Jensen joined the Denver office of San Francisco-based Morrison & Foerster in 1987 and practiced there for 17 years. At Morrison & Foerster, Jensen worked with a number of seasoned and renowned litigators, including Steve Dunham and the late Robert Hanley, both of whom mentored Jensen and helped solidify her interest in litigation. Intellectual property was a growing area during Jensen's early years in practice, and she capitalized on the rise of IP law, developing a specialty practice in intellectual property ownership and antitrust policy. Morrison & Foerster had and still has a tremendous presence in Asia, which allowed Jensen to spend a substantial amount of her time serving Japanese clients at home and abroad. Jensen was the managing partner for Morrison & Foerster's Denver office for three years.
In 2006 Jensen withdrew from the partnership and she later established a Lateral Partners and Firm Mergers division for a national recruiting company, growing the business successfully for four years. Jensen joined Catapult Growth Partners in 2011, where she remains employed as a consultant for law firms nationwide on a wide range of management issues, including growth and business strategies, talent management, market differentiation, governance, compensation, and succession planning. Her consulting practice draws upon years of law firm practice and management experience and her expansive knowledge of the market–from top-tier international firms to fledgling firms.
In addition to her work at Catapult, Jensen remains extremely involved in the community and at Colorado Law. Currently, Jensen serves in key positions for several community organizations. She is on the Board of Trustees of Challenge Denver, an organization that develops and provides anti-bullying and community-building programs for schools and for Teach for America.

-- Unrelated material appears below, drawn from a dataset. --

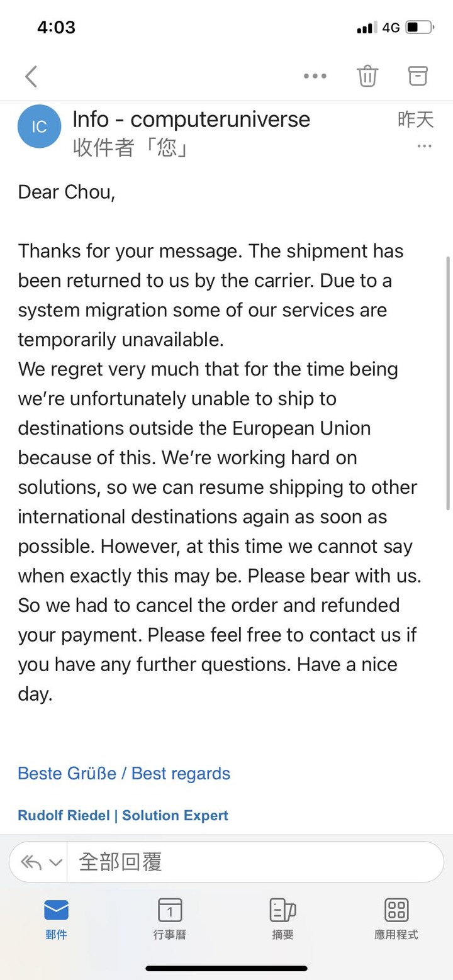The image size is (453, 980).
Task: Delete the email with the trash icon
Action: pos(367,76)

She also is on the board of Stanley British Primary School, a K-8 school focused on individualized learning in multi-aged classrooms. In addition, she serves on the development committee for El Sistema Colorado, the Colorado affiliate of the worldwide organization that provides intensive musical training for elementary-aged and older school children as a path to broader opportunities for students who may not otherwise progress. Jensen is also a member of the Dean's Advisory Council at Colorado Law, a group of business and legal leaders that provides strategic advice and input to Dean Phil Weiser.

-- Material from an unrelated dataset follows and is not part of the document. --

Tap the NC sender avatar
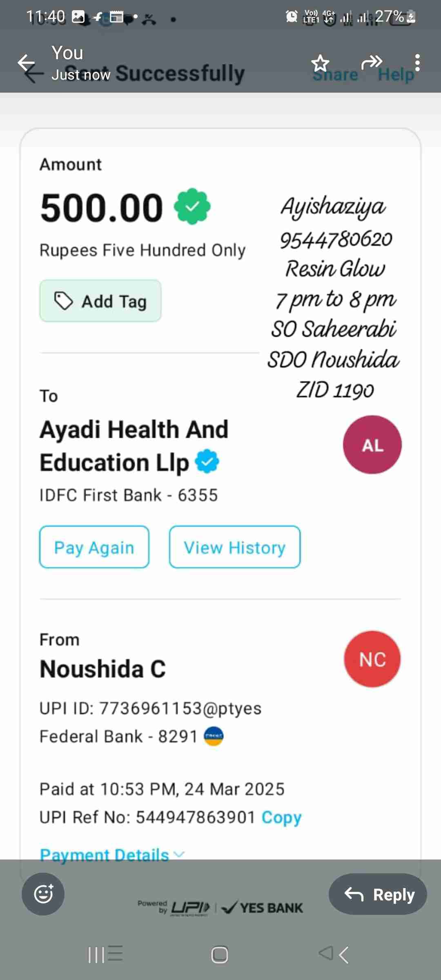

What is your fondest memory of being a student at Colorado Law?
Graduating! Seriously, I enjoyed the rigor and intellectual stimulation of Colorado Law; but the privilege of receiving the degree and realizing the doors it opened for me was the real zinger. I'm very thankful for my experience.
What do you know now that you wish you had known in law school?
The practice of law and related pursuits invite—indeed demand—tremendous creativity. Law school can seem mind-narrowing, since much of the academic work focuses on providing the framework for practice by looking to structure (systems and codes) and examples from the past (case law). Having been a philosophy and chemistry major in college, the law school rubric sometimes felt confining to me. It's not. The best lawyers—who are also the best counselors and advisors—think broadly and creatively.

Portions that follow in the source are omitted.